今年は忘年会の予定がちらほら入ってきた。

変異株が話題になってきたので見通しはどうなるかわからないけれど、日本はそういう時期に差し掛かってきたのか。

 

政府の方針に倣って、経済界も規制緩和を進めている。

通勤電車や昼時も徐々に混み始めて、キャリーケースを引く人を目にすることが増えた。

 

ここぞとばかりに旅行をして、ここぞとばかりに楽しんで、またここぞとばかりに自粛するのだろうか。
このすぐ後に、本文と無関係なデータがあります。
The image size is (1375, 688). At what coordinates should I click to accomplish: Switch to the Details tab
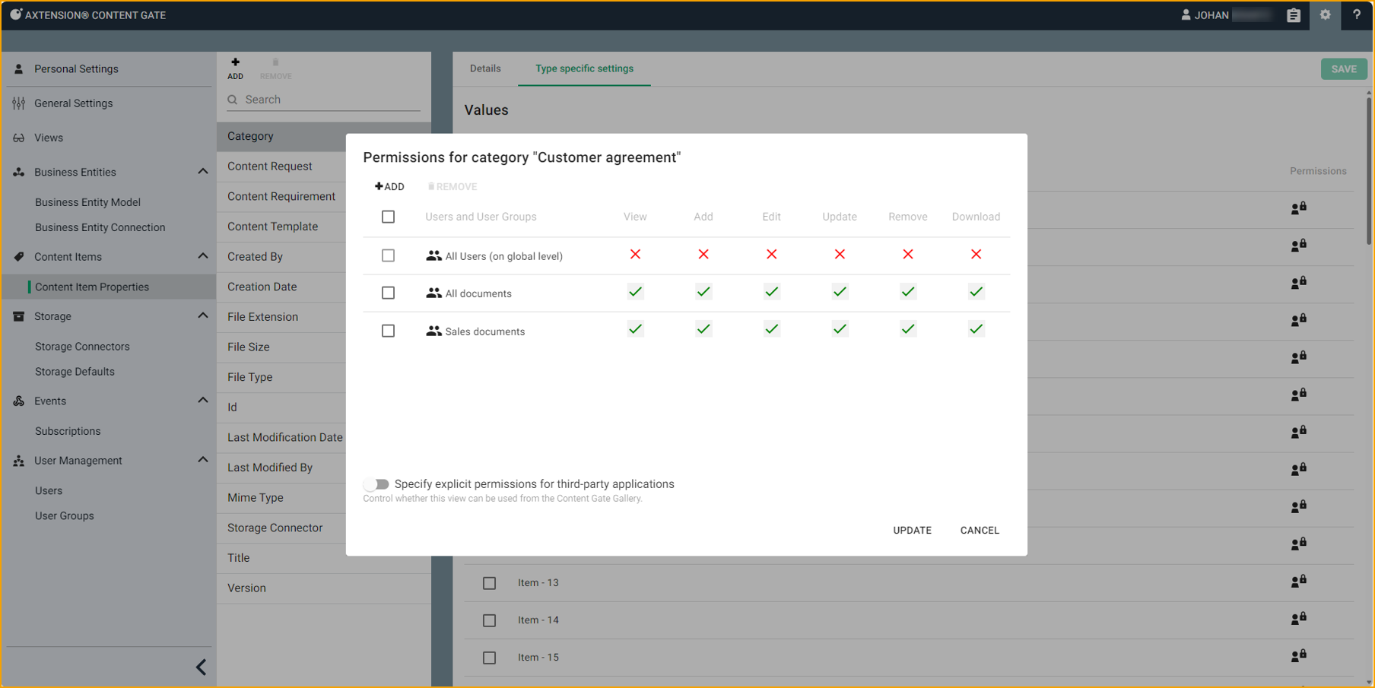pyautogui.click(x=485, y=69)
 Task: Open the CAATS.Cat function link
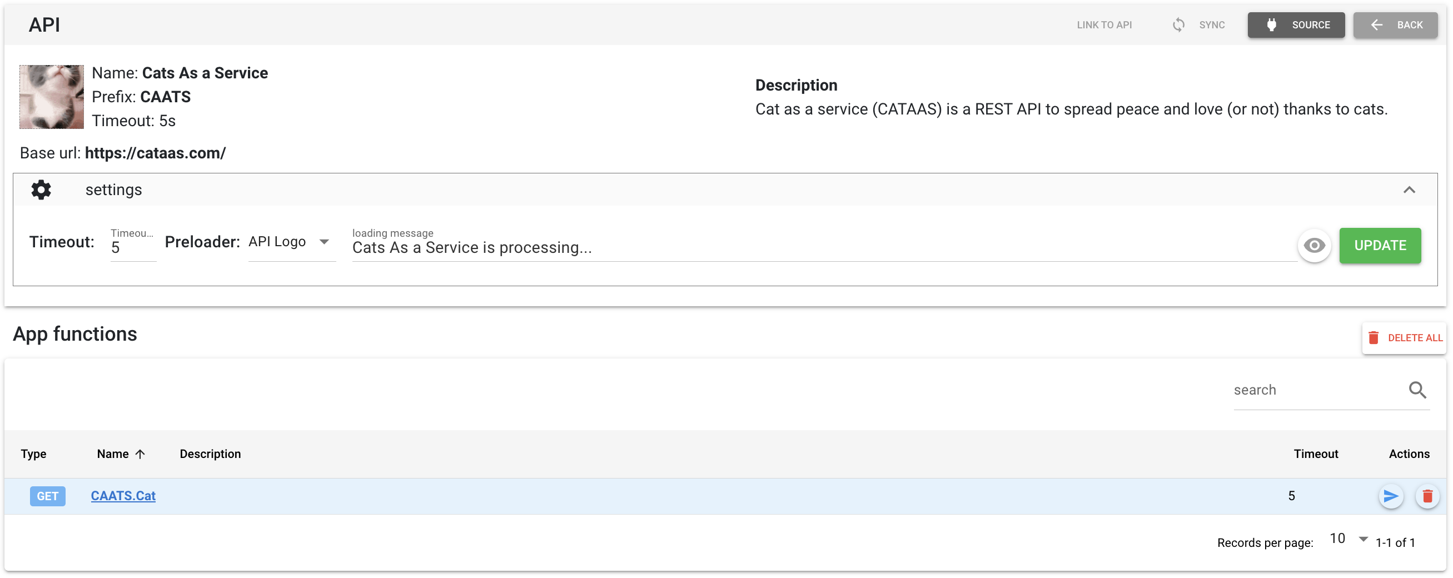(x=123, y=496)
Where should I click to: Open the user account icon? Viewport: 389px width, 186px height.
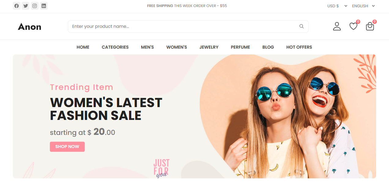point(337,26)
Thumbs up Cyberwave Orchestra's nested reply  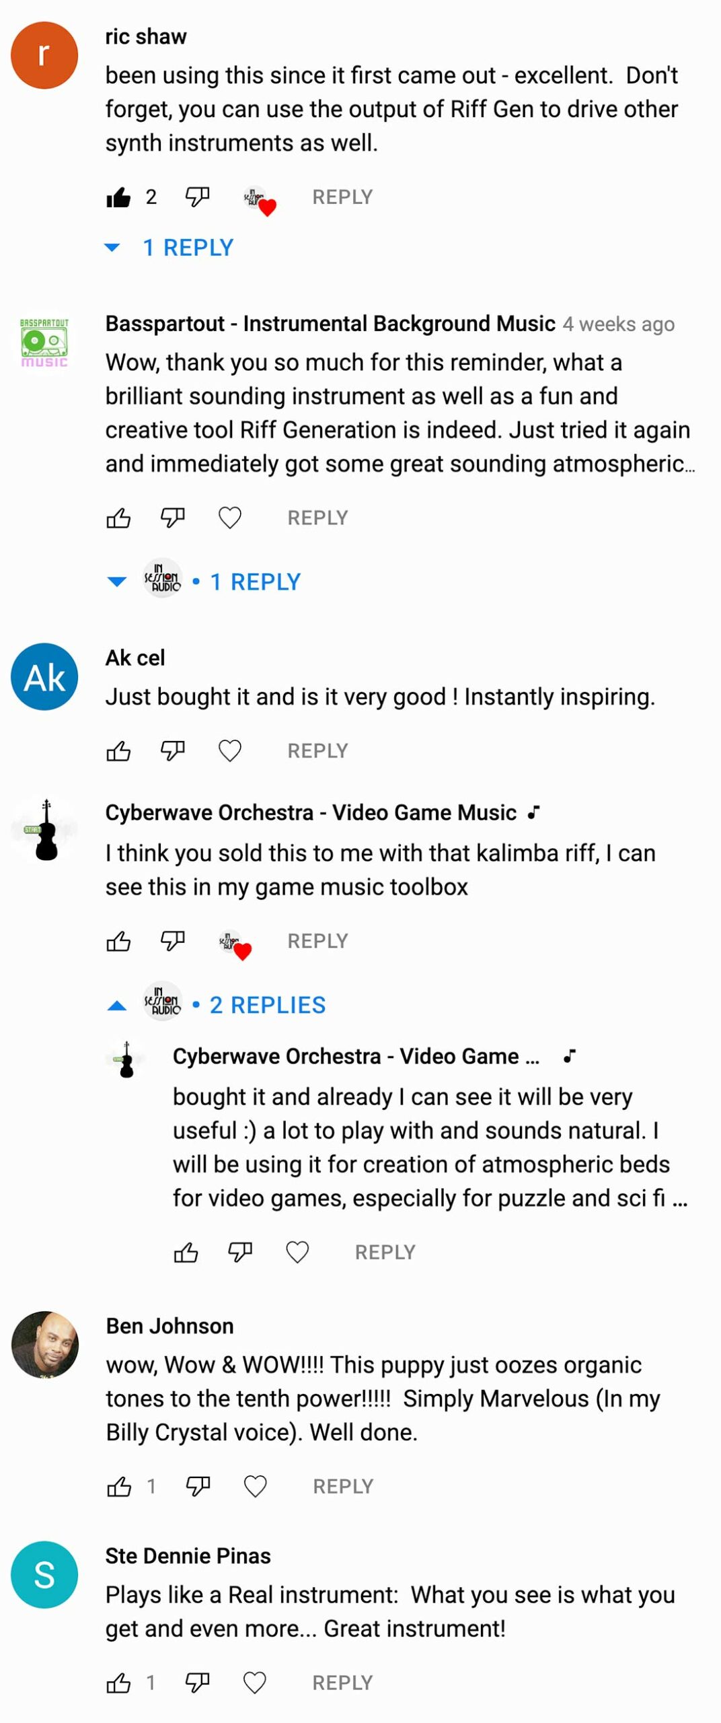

そのあたりをうまくやっていかないと、日常から楽しみを見出すことは難しい。

 

環境に慣れてくると、これまで気を張っていたものが少しほぐれてくる。

それによって余裕が生まれるかと思いきや、あまりそういうことはない。

 

溜まりに溜まった疲れが押し寄せてくるような感覚、

ここ最近はそういうものが強い。

 

いよいよ12月、

後回しにしていた事務的なことをしなければならないけれど、休日を迎えると寝たり、溜まったドラマを見たり、あまり有意義とは言えない使い方をしている。

 

それとは裏腹に忙しなく動く心、

サンタとやらが活躍する季節が近づいてくるからだろうか。

 

「それどころではない」と、女性関係の方はしばらく何事もなく進んできた。

だけれども、急に距離の近づく男女たちの姿を目にすると、自分の中には芯が抜けているのではないかと、そのような感覚に陥る。

 

「チョコなしのトッポ」のような感じだろうか。

 

やるべきことを、望んでいることを後回しにして、外の硬い部分だけを固めているような感覚、

 

穴を覗いてみると向こう側が見える。

中身がスカスカなのだ。

 

世間の男女は「12月の魔力」にほだされて、続々と距離を縮めていく。

イルミネーションはそれを歓迎するかのように鮮やかに輝く。

 

いったい私は何をしているのだろうか。

 

イルミネーションに心を奪われているふりをして、上ばかりに夢中になっていれば、手を繋ぐ男女の姿を視界に入れずに済む。

 

結局は何も変わらないのだ。

環境を変えたところで、何も変わらないのだ。

 

私の望んでいるものは、私が変わらなければ手に入らない。

そんなことを感じながら、イルミネーションに照らされて一人歩く夜、

 

こんなに人がたくさんいても、孤独というものを強く感じるのだと気づく。

私はこの中の誰とも繋がっていないのだ。